I created a 3D network(pytorch) for classification, is it possible to use fastai using a 3D image generator. I want to use a part of the whole 3D image and create a sliding window image generator instead of using the whole 3D image.

You can do anything in fastai :wink:
This will require you to write a custom ItemList in the data block API. See this tutorial or check the source code of ImageItemList.


Sure will look into it. thank you

Hi @sgugger,
I’ve been working (for a while) on using Fastai for MRI images segmentation following the tutorial.
A single MRI image is a stack of 2D images (slices). So we don’t have a 1 to 1 association between file and image. Here it’s 1 file to N images.

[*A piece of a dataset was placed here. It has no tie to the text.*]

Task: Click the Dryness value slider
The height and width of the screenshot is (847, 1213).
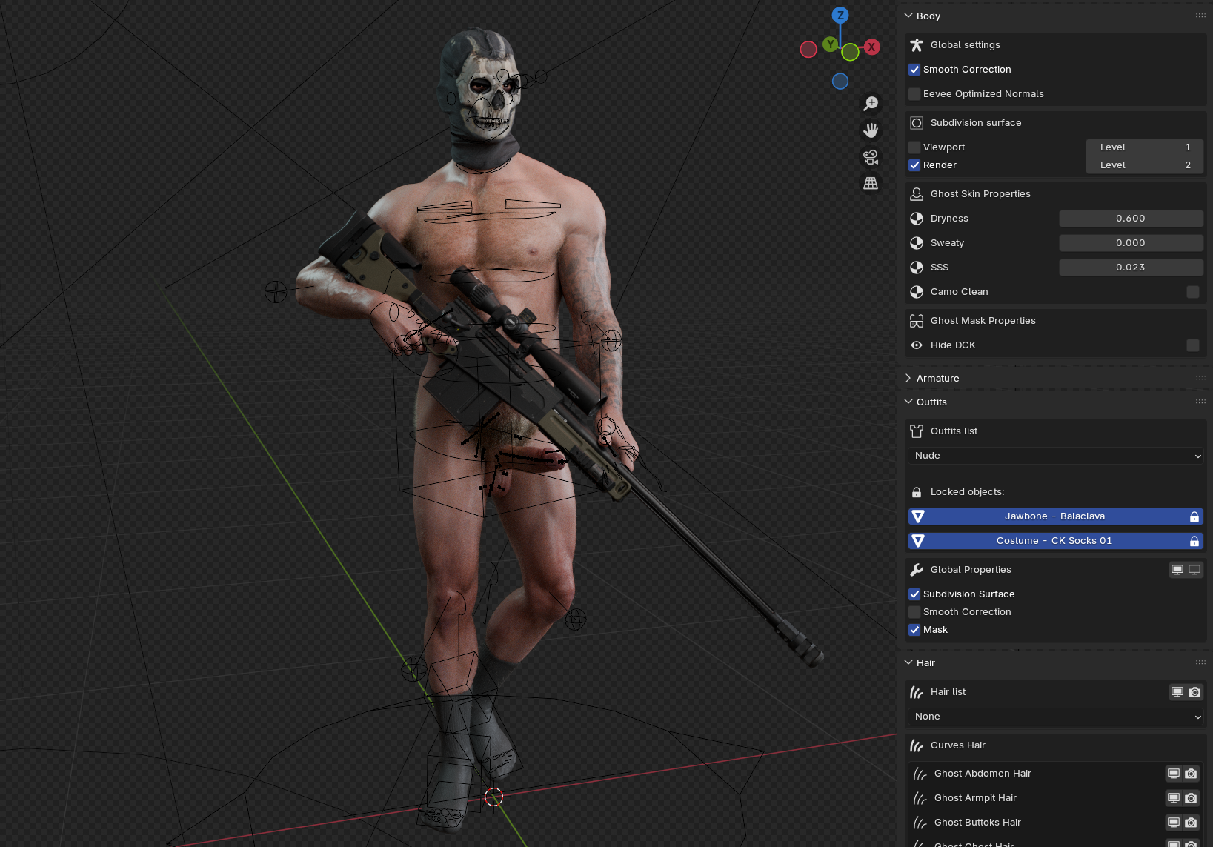Action: 1130,219

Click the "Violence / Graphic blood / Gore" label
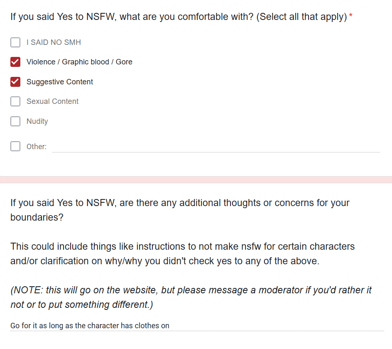(x=79, y=62)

Thus I built a “MRI2DSlice” item class which encapsulates a list of Fastai’s Image class. Thus MRI2DSlice has shape: [number_slices, 3, height, width]. To show the MRI2DSlice object, I used the to_one method shown in the tutorial (ImageTupleList) to stack all slices into one Image object to use the show method.
Also it redefines all the Image or ItemBase interface
by applying on each slice (Image class) individually.

Also I want the collate_fn function to not add an outer dimension with the batch size,
rather only add on the 1st dimension the total number of slices of all MR2DSlice
of the batch. Thus the output will be: [\sum_{i=1}^{batchsize}nslices_i, 3, height, width]
A kind internal batch size vs user-defined ones. Now the shape is good for using The Unet_learner.
However the issue is that when I want to show the results this mismatch between batch sizes (internally and externally) causes problems.

For example: Batch size = 2 and The MRI2DSlice objects are:
mri1: shape [10, 3, 100, 100], mri2: shape [11, 3, 100, 100]
label_mri1: shape [10, 1, 100, 100], label_mri2: shape [11, 1, 100, 100]
After collate_fn, we have:
mri_batch_tensor : shape [21, 3, 100, 100]
mri_label_tensor: shape [21, 1, 100, 100]
After training, inputs, predictions and targets tensors have same shape as above.
An input and target/prediction reconstructed back will have shape [3, 100, 100] , [1, 100, 100] instead of mri1/label_mri1.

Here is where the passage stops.